Cadet 2nd Class Laura Cusimano of Cadet Squadron 39 helped with planning and coordinating volunteers before and during the race day. She also helped with set-up and execution of events.

"The Race for the Cure is an outstanding organization with a real, tangible goal of raising money for breast cancer research," she said. "I don't mind giving a weekend of my time in order to help raise money to cure a disease which destroys so many lives. That's so much bigger than me."

Cadet 3rd Class Kurt Brill of Cadet Squadron 11 controlled the finish line flow and cheered on racers through the finish.

He became involved when he learned of a squadron family member was a survivor and was happy to donate his time.

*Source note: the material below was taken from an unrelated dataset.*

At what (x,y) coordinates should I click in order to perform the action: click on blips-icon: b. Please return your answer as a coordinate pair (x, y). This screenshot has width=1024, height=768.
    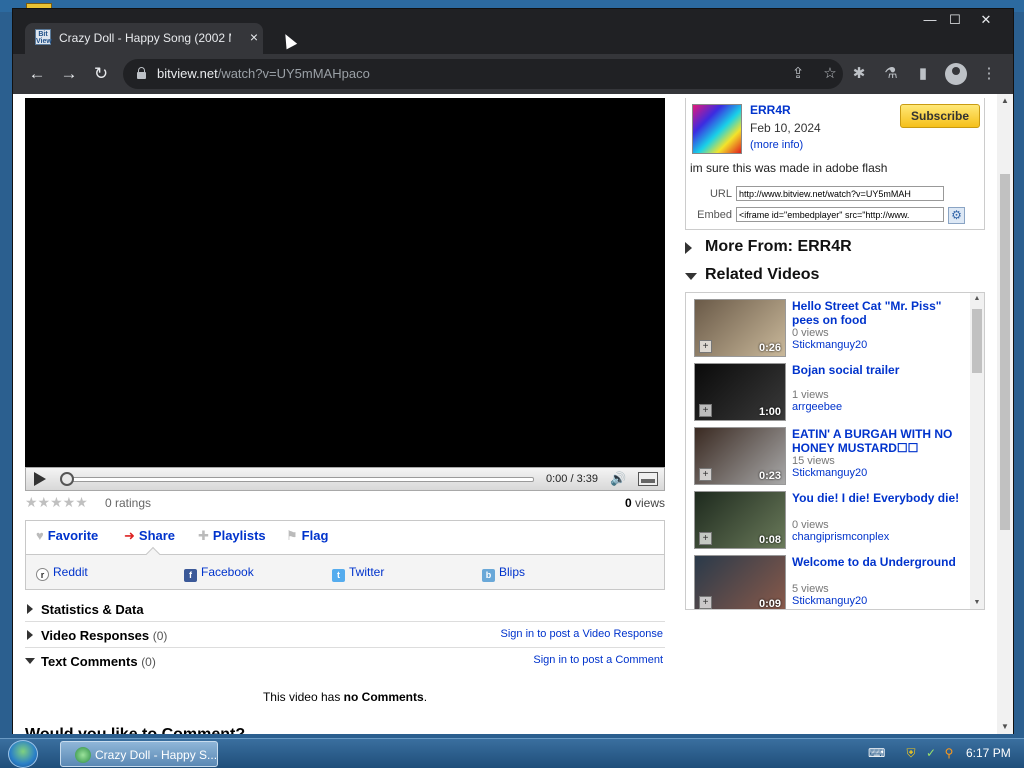
    Looking at the image, I should click on (488, 576).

"Raising money to help local people fight disease is definitely worth it," he said.

October is breast cancer awareness month and awareness of its risks is key to saving lives. Nationally, one of every eight women will develop breast cancer in their lifetime. The national Susan G. Komen Foundation helps save lives all over the world. The Colorado Springs affiliate helps women, and men, in El Paso, Pueblo and Teller Counties. Seventy-five percent of the net dollars stay in those counties.

Nationally, the foundation has granted more than $1 billion to fight the disease.